Connected devices aren’t just for DDoS attacks anymore.
Researchers at Akamai this week exposed how attackers are using a 12-year-old SSH vulnerability in combination with weak or default credentials to compromise an array of IOT and home networking devices. Those connected things are then being used as proxies to test stolen credentials on third-party web-based applications.
The tactic is known as credential stuffing, which is similar to brute-force attacks in their automation and thirst for verifying the validity of the stolen passwords.
Akamai said it was made aware of the attacks when a number of its customers started reporting unusual activity in February; the leveraging of the faulty SSH configuration, which was addressed in 2004 (CVE-2004-1653), ramped up in September. The company estimates that at least two million IOT and networking devices have been compromised and are being used as proxies in these credential-stuffing attacks.
“They were trying to log in to one of our customers with usernames and passwords in brute-force attacks. To fly below the radar, they need to use different proxies, otherwise there would be thousands of requests from the same IP address, and that would be flagged,” said Ezra Caltum, senior security research team leader at Akamai. Caltum along with Akamai senior director of threat research Ory Segal published a threat advisory this week, and labeled the attacks SSHowDown Proxy.
“We found that attackers are abusing this old vulnerability to use IOT devices as proxies,” Caltum said. “The objective is finding valid credentials.”
Most of the victims are in the gaming, retail and hospitality industries, Akamai said, but it would not say how successful the attacks were, nor whether they were a starting point for a deeper network intrusion.
The SSH issue was fixed in 2004, but apparently many vendors of connected devices—CCTVs, network video recorders, DVRs, satellite antenna equipment, routers, cable modems, network attached storage devices, and more—are still shipping with the weak configurations in place.
Akamai’s forensic investigation included examining suspicious HTTP and HTTPS traffic coming from a network video recorder (NVR). There were no unauthorized users on the device, but a check of the process IDs showed that the SSH daemon (sshd) was being used in all of the active connections, and the default admin:admin login has been used to access the device.
The oddity was that the admin user was not permitted to connect over SSH, and should have been disconnected via the nologin hardening feature in place with SSH. Instead, the attacker was using SSH’s capability to act as a SOCKS proxy, specifically an option that allows for TCP forwarding (AllowTCPForwarding=True), which essentially allowed it to bypass nologin.
“The interesting part is that this is a 12-year-old vulnerability, an old CVE that we’ve seen documented in a lot of places,” Caltum said. “This is not new. And now in 2016, these IOT devices are still being abused and converted into proxies.”

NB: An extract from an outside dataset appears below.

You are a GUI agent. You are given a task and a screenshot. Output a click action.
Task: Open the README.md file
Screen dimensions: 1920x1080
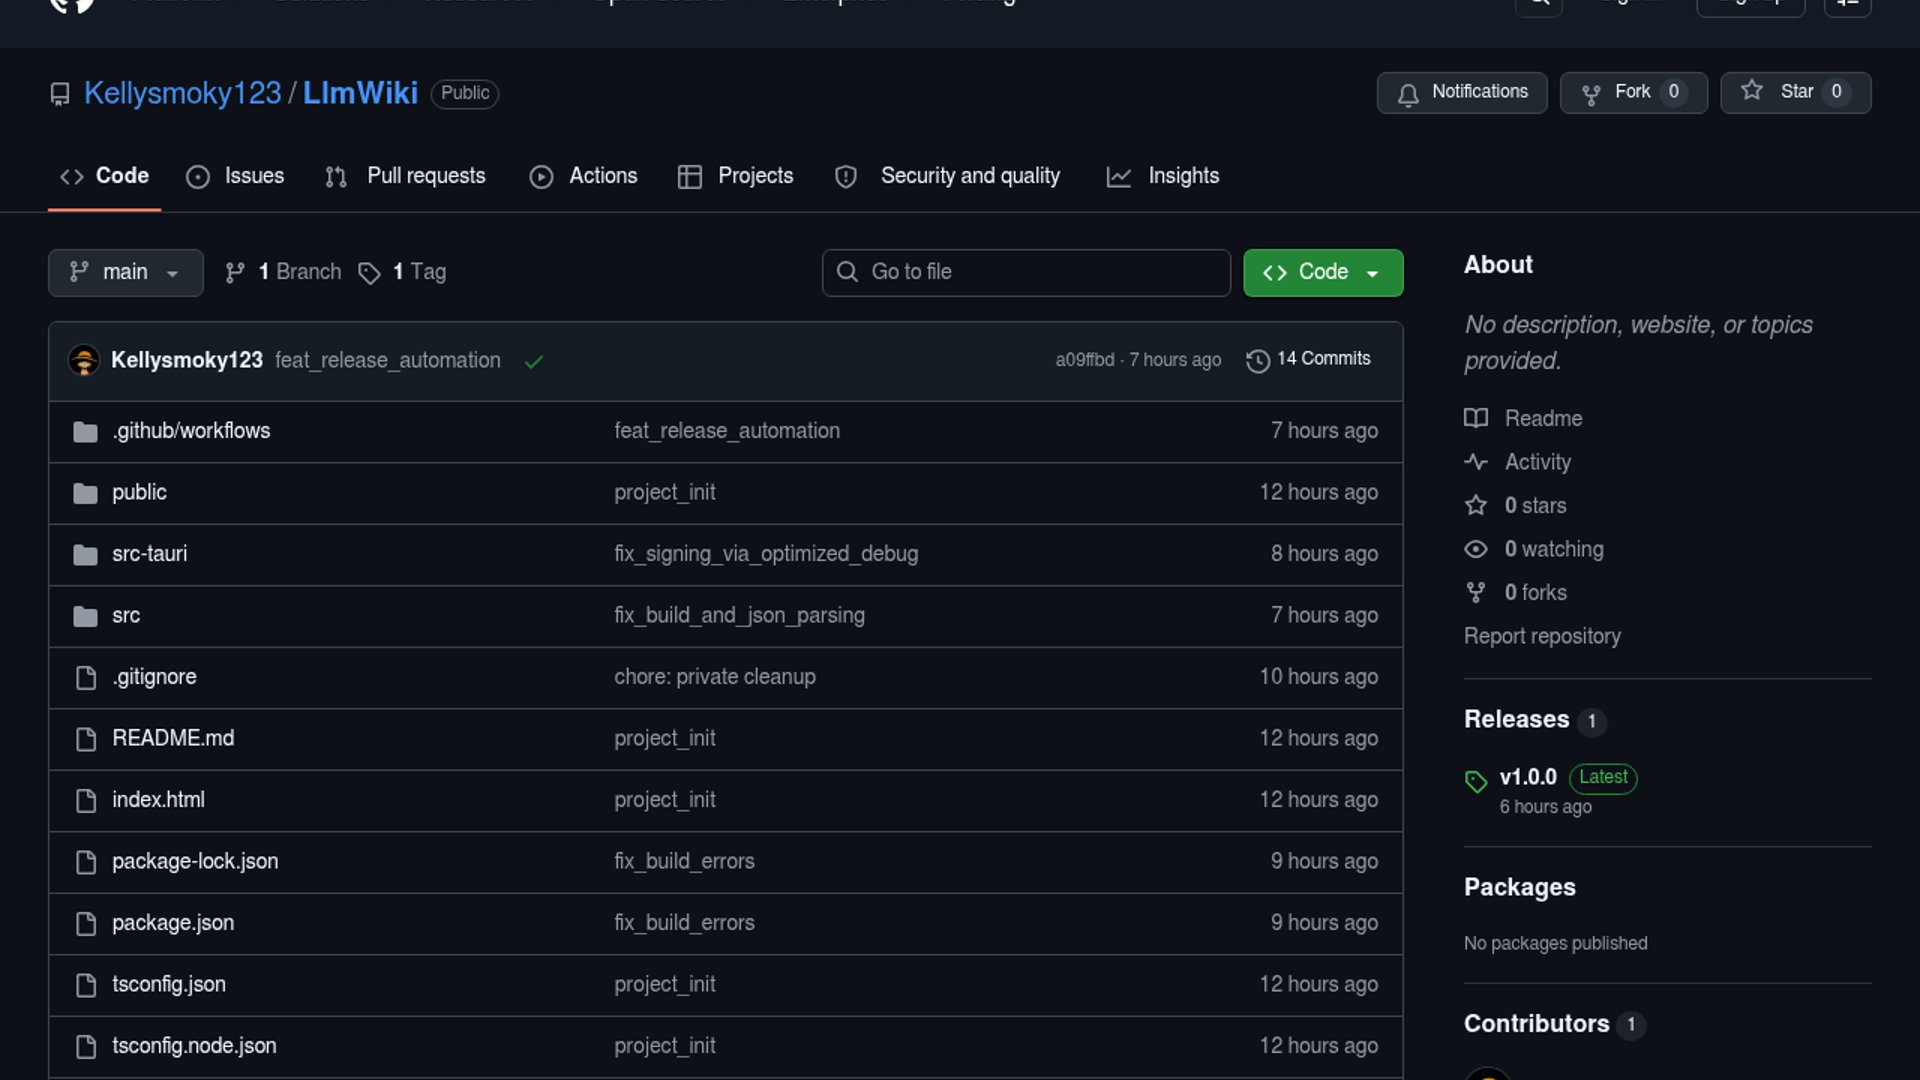(x=173, y=738)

The attackers most likely are testing the validity of the credentials they have in their possession in order to monetize them elsewhere. Akamai cautioned that while it’s only seen brute-force attacks against Internet-facing servers, attacks against the internal network are not out of the realm of possibility.
Akamai recommended several mitigations that include users changing default credentials, disabling the SSH service if possible, or adding AllowTCPForwarding No into SSHd_config. Users can also deploy firewall rules to prevent SSH access to IOT devices from outside a trusted IP space, and use outbound firewall rules for IOT devices at the network perimeter, preventing tunnels from connecting outbound. Vendors, meanwhile, are urged to avoid the practice of shipping devices with default credentials or undocumented accounts, and also disabling SSH or configure it to disallow TCP forwarding.
IOT devices, meanwhile, continue to be in the middle of volatile and sometimes high-profile attacks. Large botnets comprised mostly of IOT devices have been responsible for massive DDoS attacks against Krebs on Security and other targets. And almost in every case, the devices are accessible in an insecure configuration and are being abused to attack third parties.
“We are in for an Internet of unpatachable things,” Caltum said. “This is my personal opinion, but I’m terrified about it.”
Most of these devices not only ship with weak credentials, but many also lack a viable update mechanism.
“Vendors are shipping devices insecure by default, and afterwards it’s quite complex to find firmware updates,” Caltum said. “Think about all the devices you have at home. When was the last time you did a firmware update on every one of them?”